* **Task prompt**: Count every line in the entries below that contains the word "agent", and give only that number.

* **Data section**:
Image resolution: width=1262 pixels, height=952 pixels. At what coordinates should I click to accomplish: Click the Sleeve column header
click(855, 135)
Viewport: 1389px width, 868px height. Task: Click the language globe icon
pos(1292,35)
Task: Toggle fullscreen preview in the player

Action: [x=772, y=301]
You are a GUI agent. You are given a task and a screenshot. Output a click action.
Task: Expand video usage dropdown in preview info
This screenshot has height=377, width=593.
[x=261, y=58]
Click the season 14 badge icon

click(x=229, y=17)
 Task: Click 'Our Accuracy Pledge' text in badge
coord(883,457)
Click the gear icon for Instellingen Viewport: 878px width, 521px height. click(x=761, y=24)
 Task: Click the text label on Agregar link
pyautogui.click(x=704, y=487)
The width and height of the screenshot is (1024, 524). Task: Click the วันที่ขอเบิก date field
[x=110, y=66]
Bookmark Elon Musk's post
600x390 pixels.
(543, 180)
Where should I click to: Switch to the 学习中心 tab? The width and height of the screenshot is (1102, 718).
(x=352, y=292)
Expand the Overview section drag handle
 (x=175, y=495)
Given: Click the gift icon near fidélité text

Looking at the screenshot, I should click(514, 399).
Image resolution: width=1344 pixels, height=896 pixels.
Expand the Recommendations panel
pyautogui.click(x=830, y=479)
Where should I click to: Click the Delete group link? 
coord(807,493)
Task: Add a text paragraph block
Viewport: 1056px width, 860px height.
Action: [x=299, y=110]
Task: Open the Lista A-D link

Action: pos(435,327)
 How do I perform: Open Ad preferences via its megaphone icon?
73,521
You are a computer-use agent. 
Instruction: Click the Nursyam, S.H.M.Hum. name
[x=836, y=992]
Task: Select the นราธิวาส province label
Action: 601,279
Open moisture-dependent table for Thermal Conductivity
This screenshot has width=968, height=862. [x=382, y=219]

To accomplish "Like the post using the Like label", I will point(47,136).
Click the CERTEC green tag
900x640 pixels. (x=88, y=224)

* **Result of this task**: 2